_Your task_
The following entries are to be retyped in full, exactly as written.

━━━━━ Provided records ━━━━━

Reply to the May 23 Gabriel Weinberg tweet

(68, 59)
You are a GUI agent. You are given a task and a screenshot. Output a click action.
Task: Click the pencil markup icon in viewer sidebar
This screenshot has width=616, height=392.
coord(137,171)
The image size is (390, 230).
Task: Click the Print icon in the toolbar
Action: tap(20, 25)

━━━━━

_Your solution_
Reply to the May 23 Gabriel Weinberg tweet

(68, 59)
You are a GUI agent. You are given a task and a screenshot. Output a click action.
Task: Click the pencil markup icon in viewer sidebar
This screenshot has width=616, height=392.
coord(137,171)
The image size is (390, 230).
Task: Click the Print icon in the toolbar
Action: tap(20, 25)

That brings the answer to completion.